Wednesday, May 14, 2008

Robert Rauschenberg, 1925 - 2008

Rauschenberg was one of my heroes. His playful art coupled whimsy with heart.

"There is no reason not to consider the world as one gigantic painting," Rauschenberg said. At MoMA one reads, "He composed First Landing Jump out of a rusted license plate, an enamel light reflector, a tire impaled by a street barrier, a man's shirt, a blue lightbulb in a can, and a black tarpaulin, as well as paint and canvas. Jasper Johns coined the term "Combine" for such works, which he described as "painting playing the game of sculpture."

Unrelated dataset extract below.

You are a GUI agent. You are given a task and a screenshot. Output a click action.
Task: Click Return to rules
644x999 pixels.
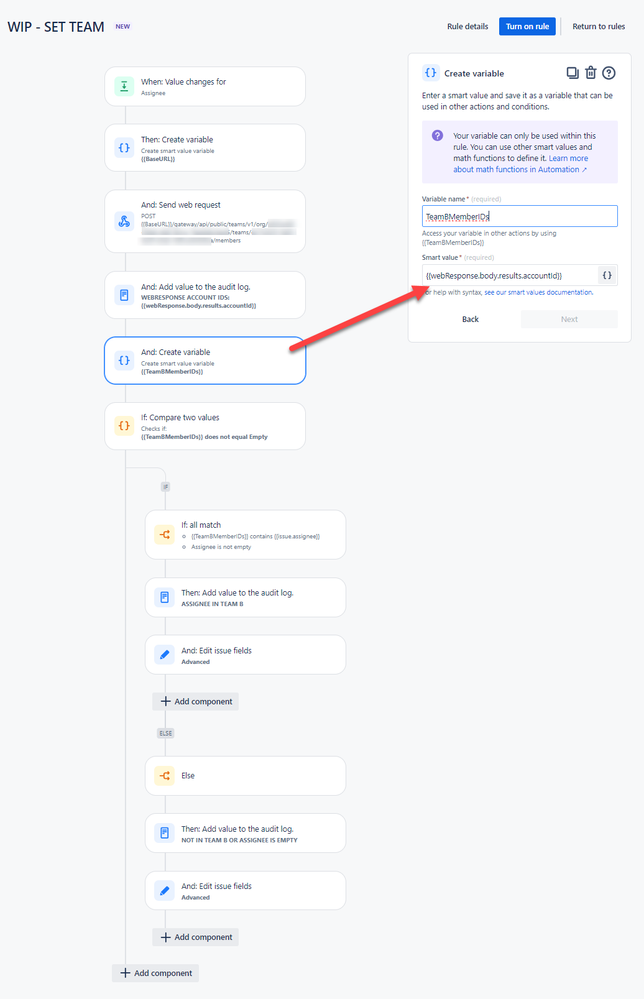(x=598, y=26)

In 1983 he came to my generation's attention by his design for a Talking Heads record. With Speaking in Tongues, David Byrne and partners created a great set of songs, including "Burning down the house" and "This must be the place." The design by Rauschenberg was not impressive. But that a pop art master worked with the Heads was very cool.

The Rauschenberg edition of Speaking in Tongues is still in my cabinet; thus I own a Rauschenberg. My daughter Madeline made family history by taking off the plastic wrap of a record - argh - which had been put aside as a collector's item.

In designing activities for students visiting the artspace exhibit Faces of Katrina, I employed a Rauschenberg collage technique. In fact, the hundreds of students and teachers who visited the exhibit were given the option of making what was called called a "Rauschenberg Collage." They were based on his Overseas Cultural Exchange works.

When Kathryn Usher makes cool assemblages based on detritus from the streets of Highland, she is doing Rauschenberg from the 1950's. When you sit down at your piano to play the John Cage piece, 4' 33", you are doing a piece inspired by Rauschenberg's White paintings. "The "white paintings" produced by Rauschenberg at Black Mountain in 1951, while they contain no images at all, are said to be so exceptionally blank and reflective that their surfaces respond and change in sympathy with the ambient conditions in which they are shown," says wikipedia.org.